DATA EXTRACT →
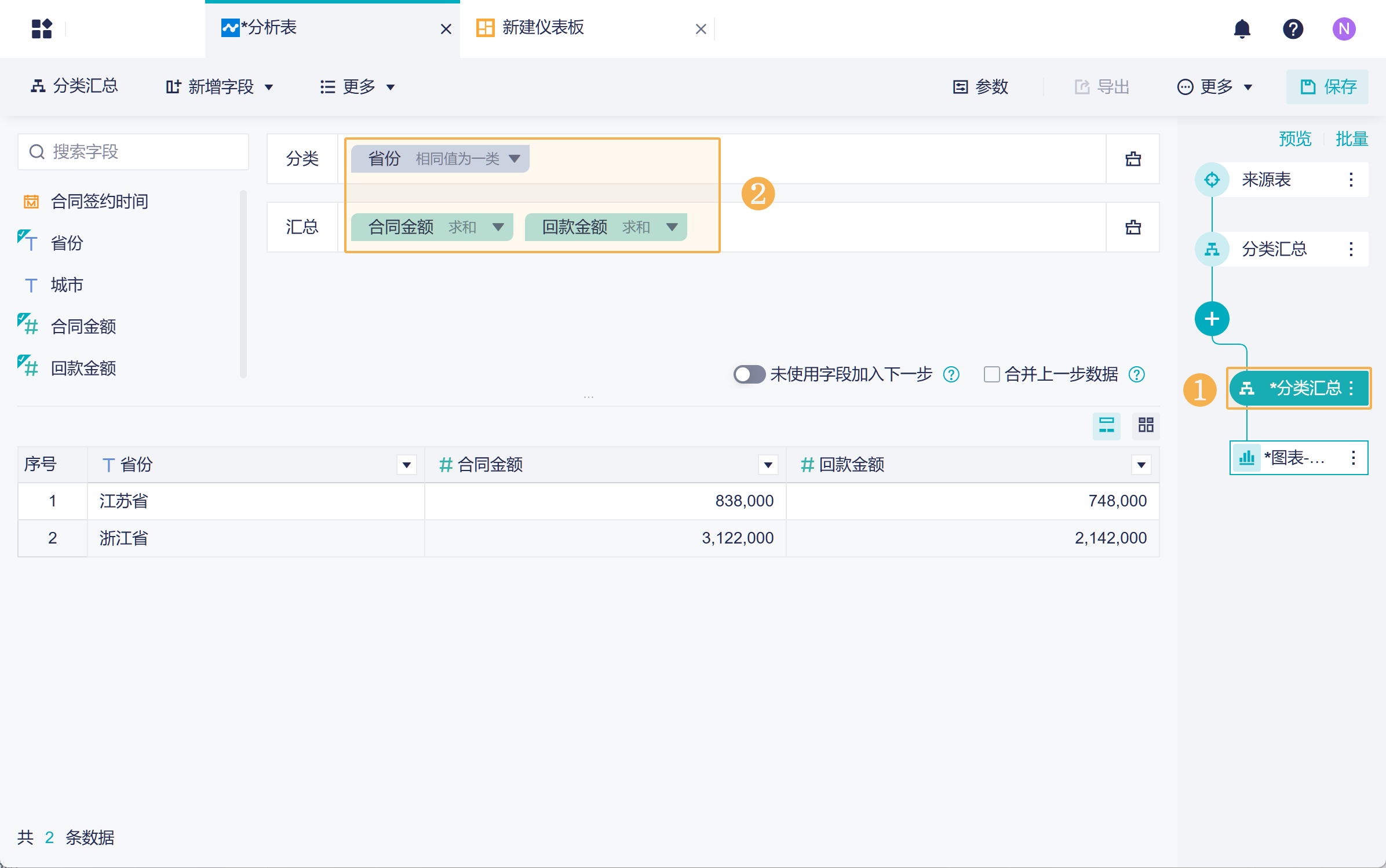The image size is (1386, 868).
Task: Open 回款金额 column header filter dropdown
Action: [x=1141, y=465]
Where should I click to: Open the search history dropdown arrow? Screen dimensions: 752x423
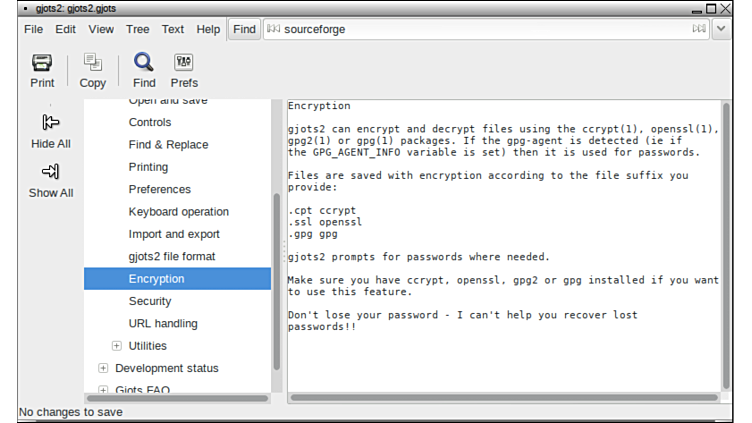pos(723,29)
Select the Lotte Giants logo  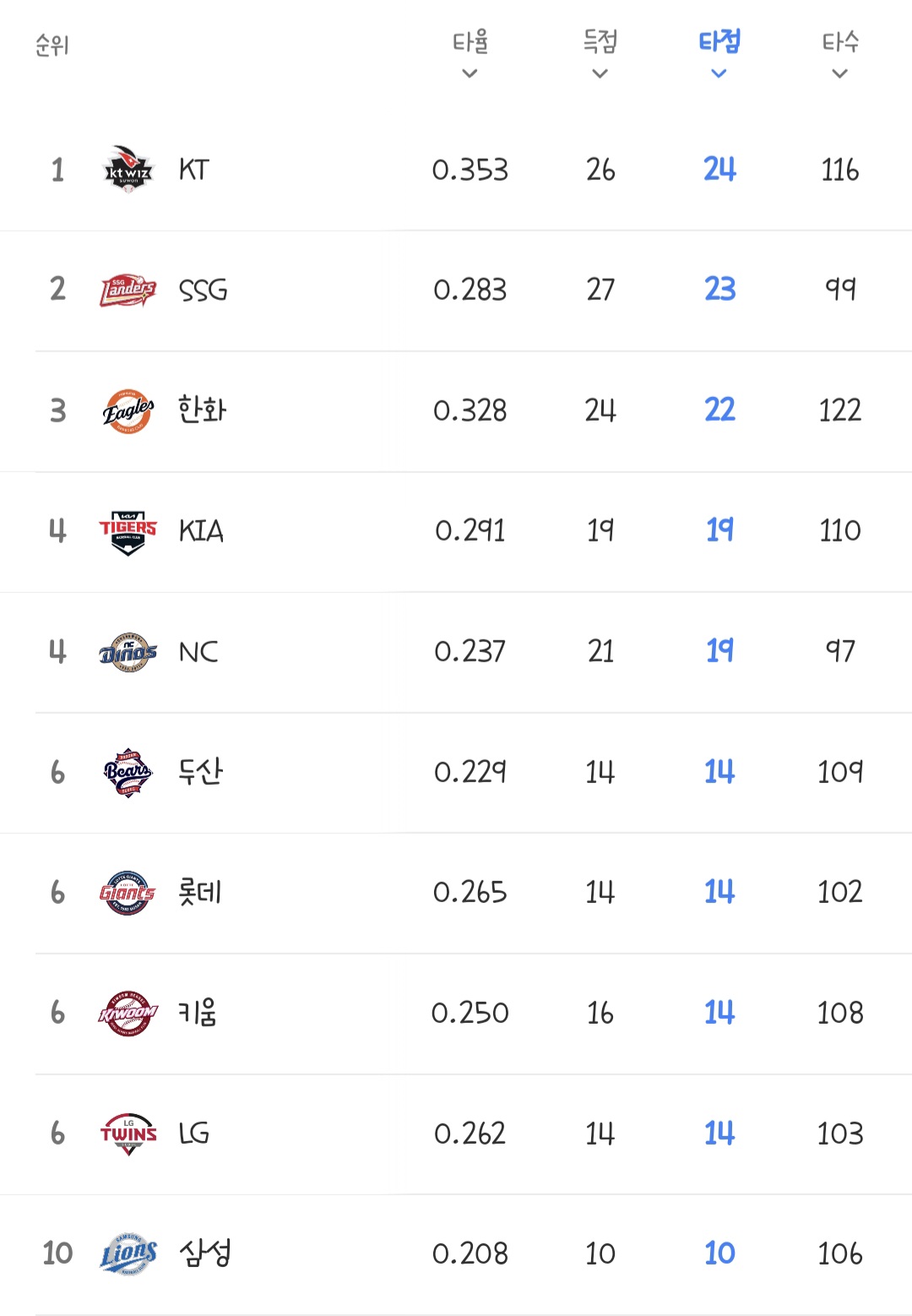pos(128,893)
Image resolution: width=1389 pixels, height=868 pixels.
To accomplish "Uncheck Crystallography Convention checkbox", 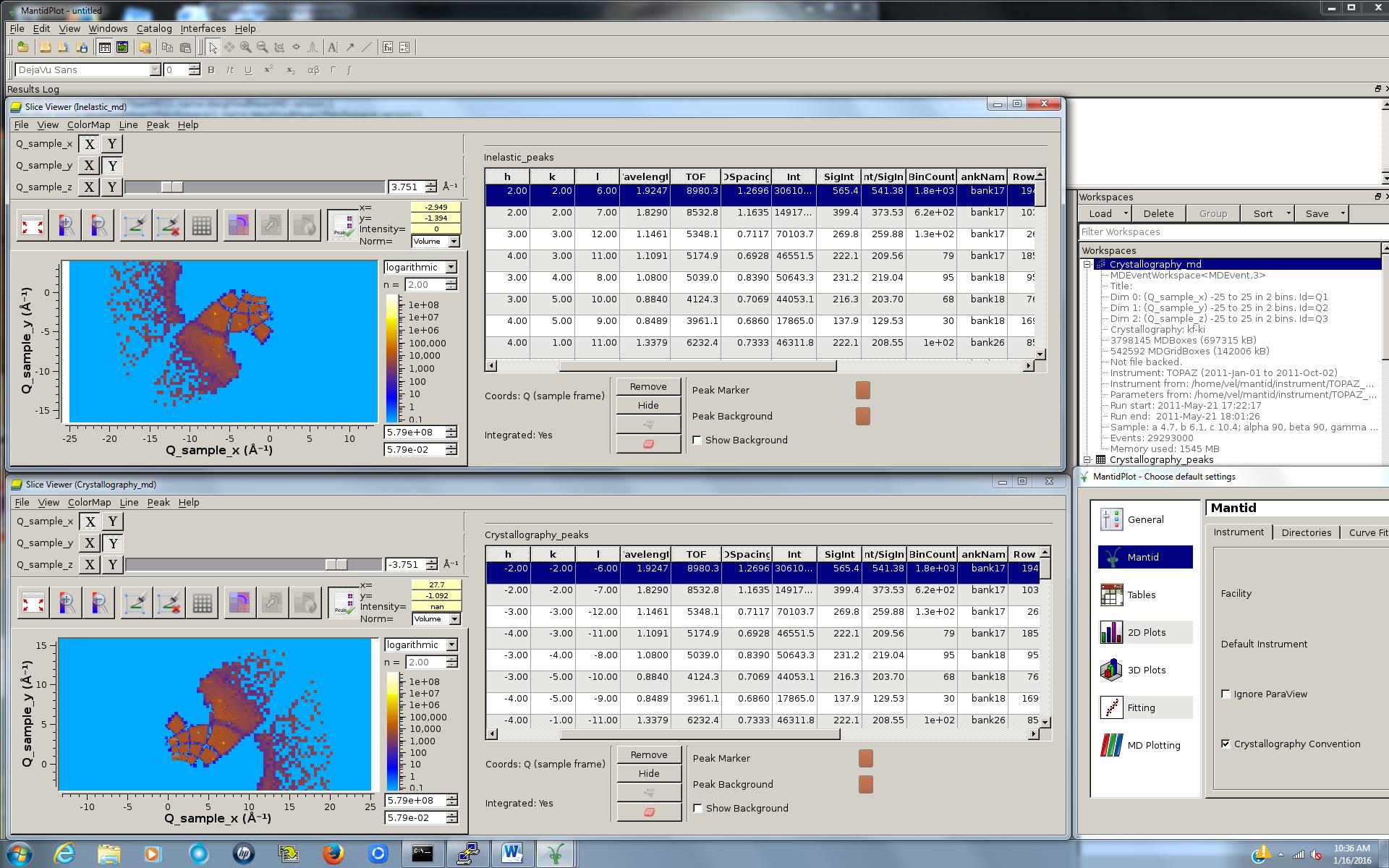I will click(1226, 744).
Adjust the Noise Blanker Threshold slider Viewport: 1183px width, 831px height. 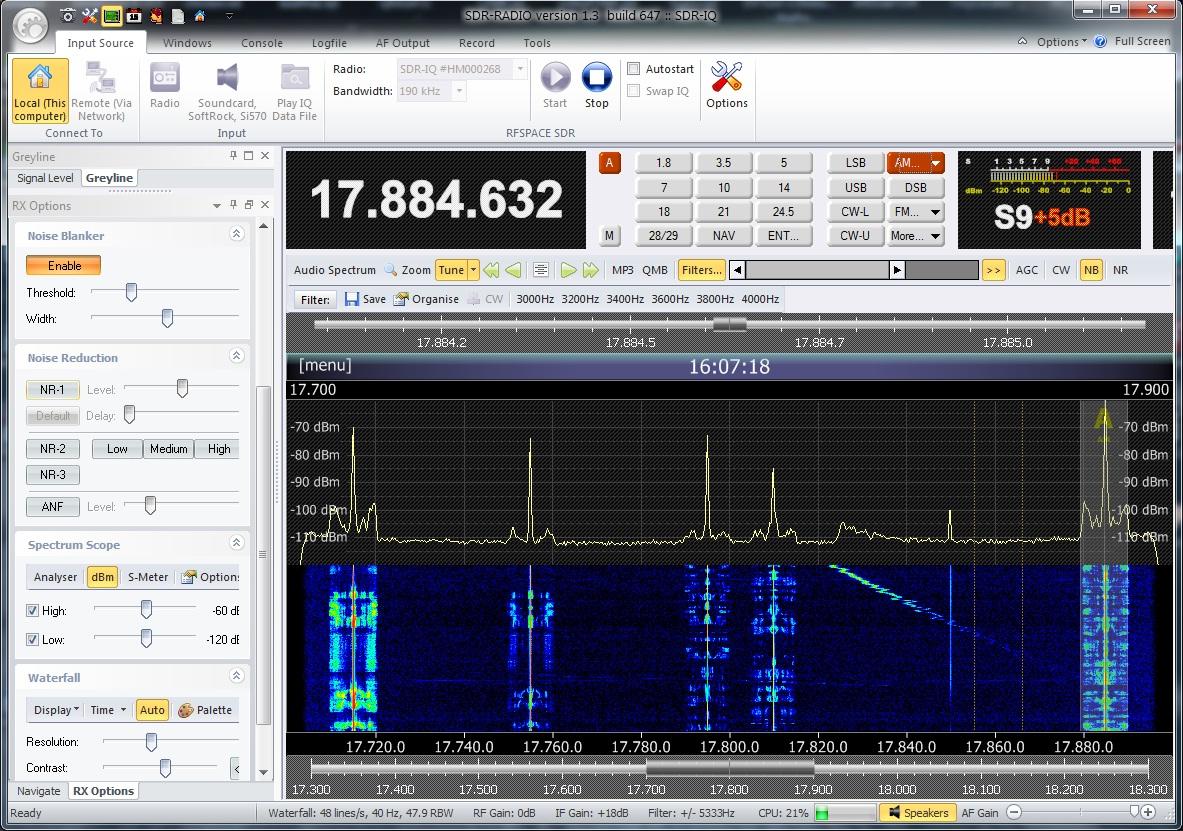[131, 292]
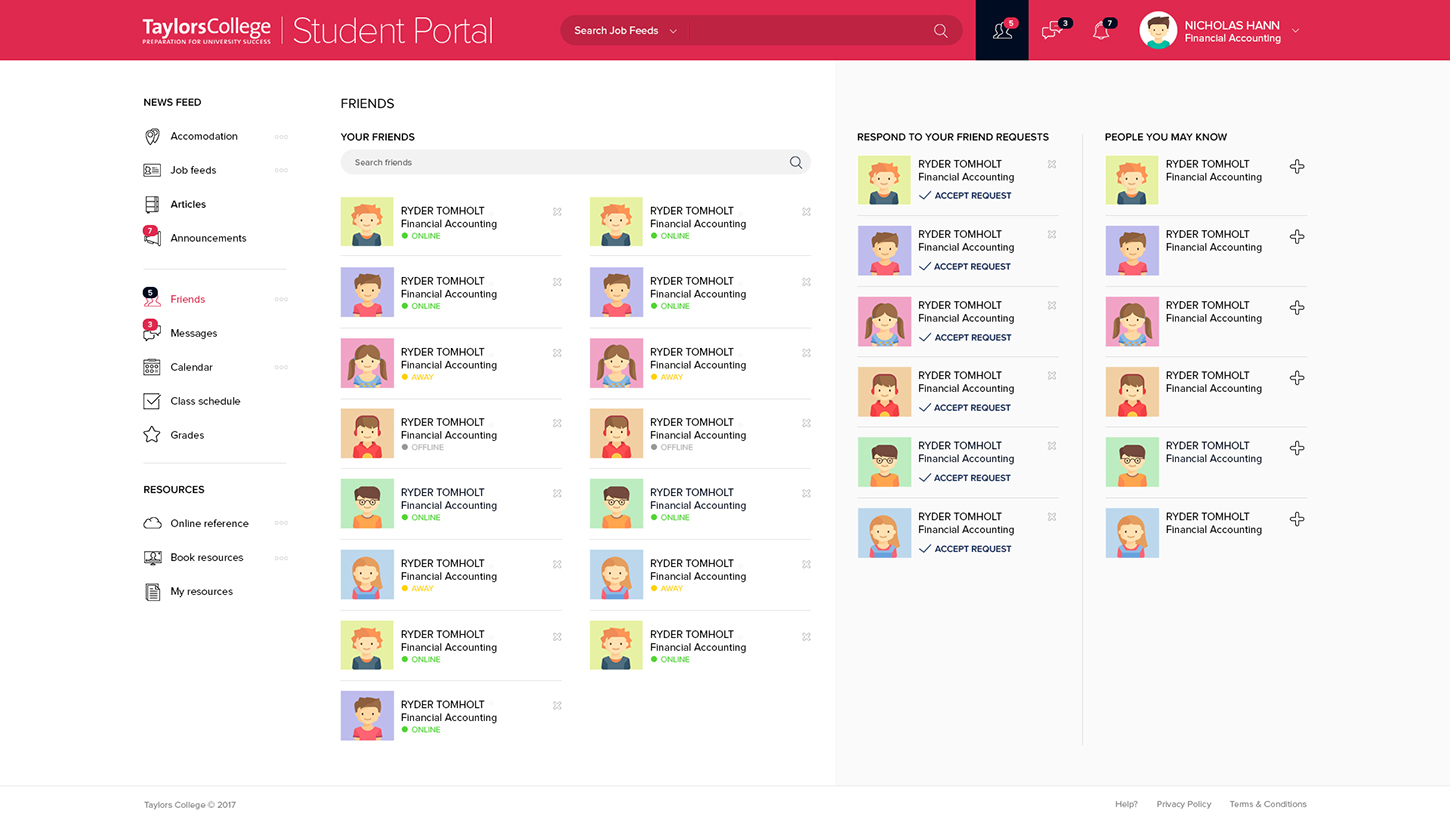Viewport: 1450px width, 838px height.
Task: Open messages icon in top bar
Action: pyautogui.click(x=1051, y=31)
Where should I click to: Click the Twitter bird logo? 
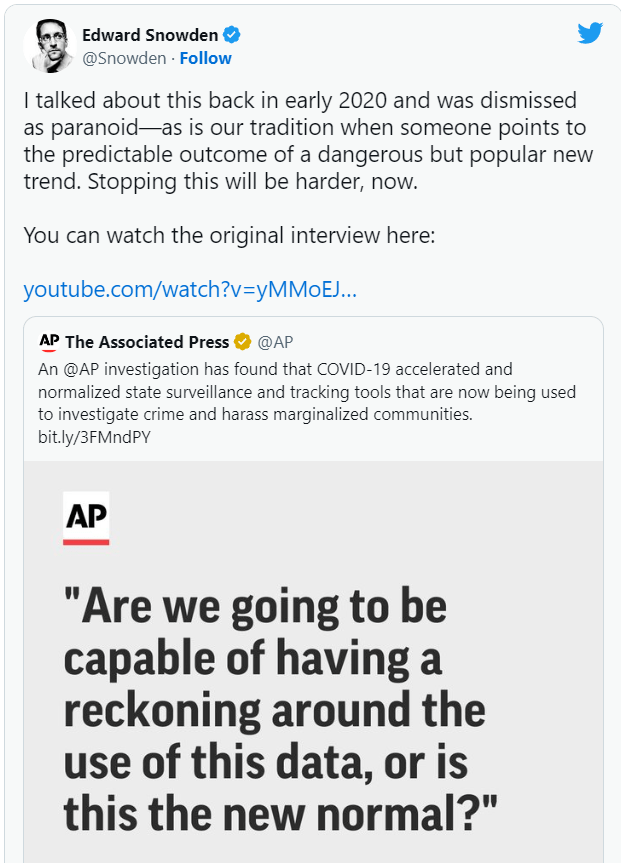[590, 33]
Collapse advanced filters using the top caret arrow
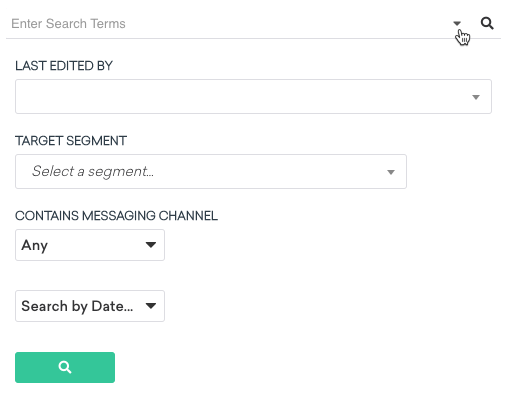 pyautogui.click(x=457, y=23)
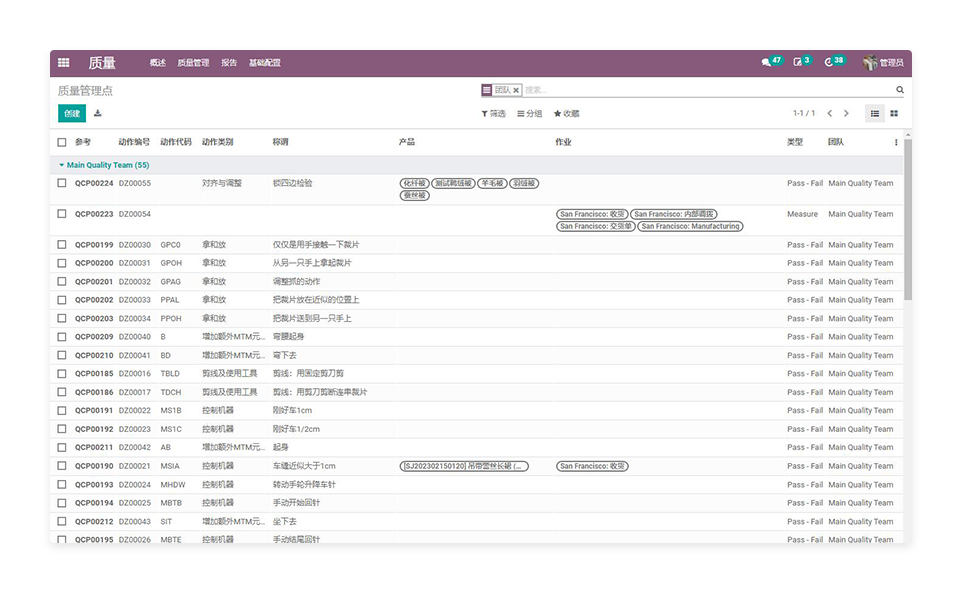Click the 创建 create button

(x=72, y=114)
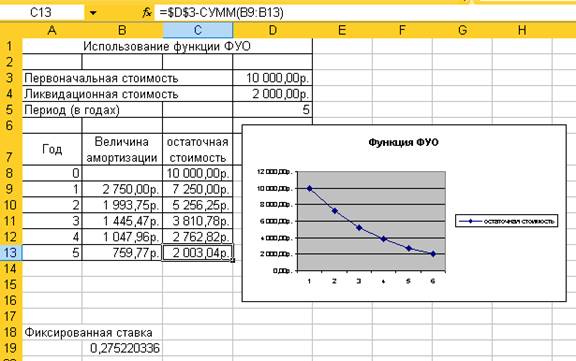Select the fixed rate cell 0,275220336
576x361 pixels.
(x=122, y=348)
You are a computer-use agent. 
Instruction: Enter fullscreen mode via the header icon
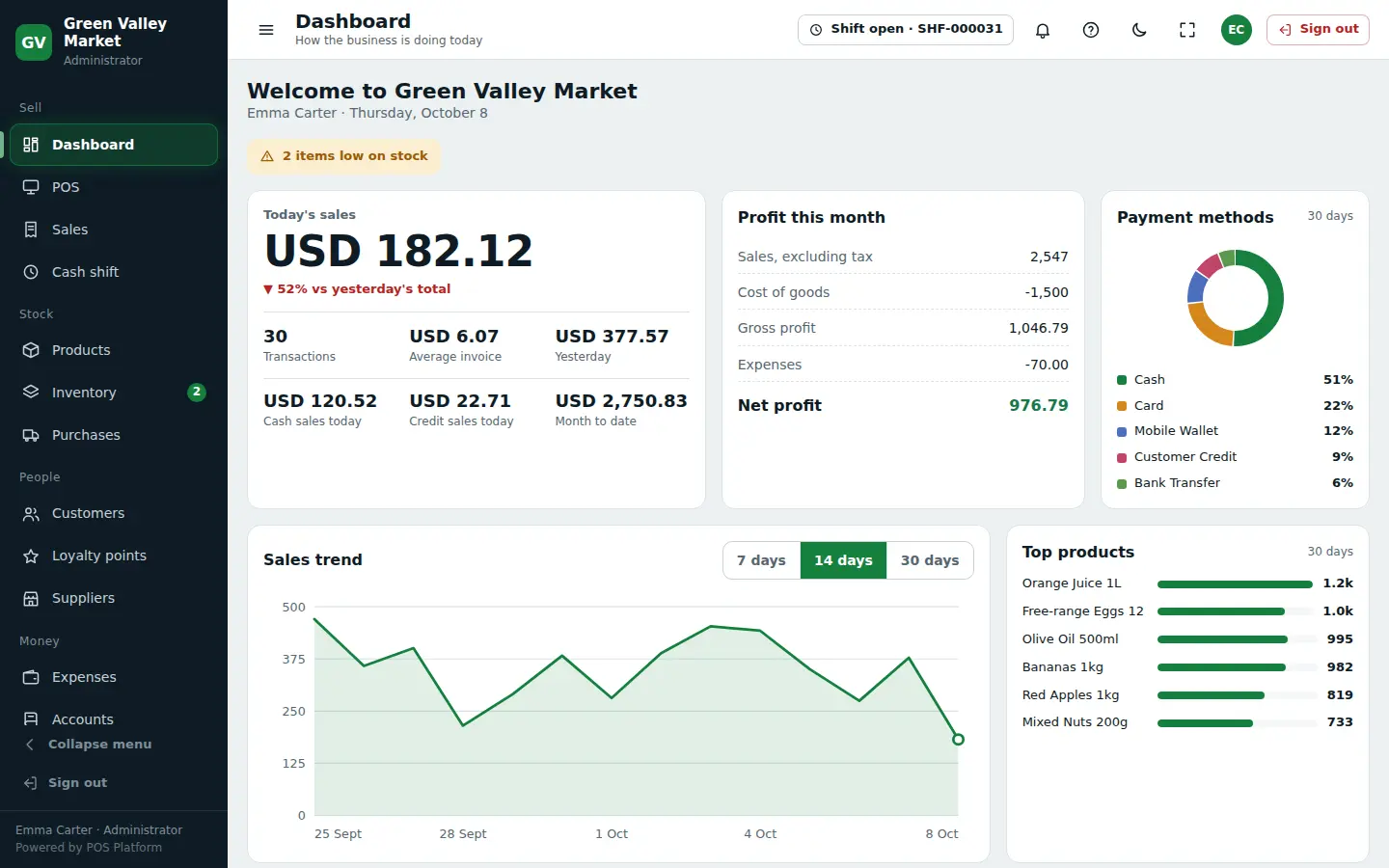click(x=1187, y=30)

WRITTEN INSTRUCTION →
Copy the lines from the line with "You are a computer-use agent." through the end of the lines, including both ends, leaving out the pictures.

OUTPUT FOR THIS TASK →
You are a computer-use agent. 
Instruction: Enter fullscreen mode via the header icon
click(x=1187, y=30)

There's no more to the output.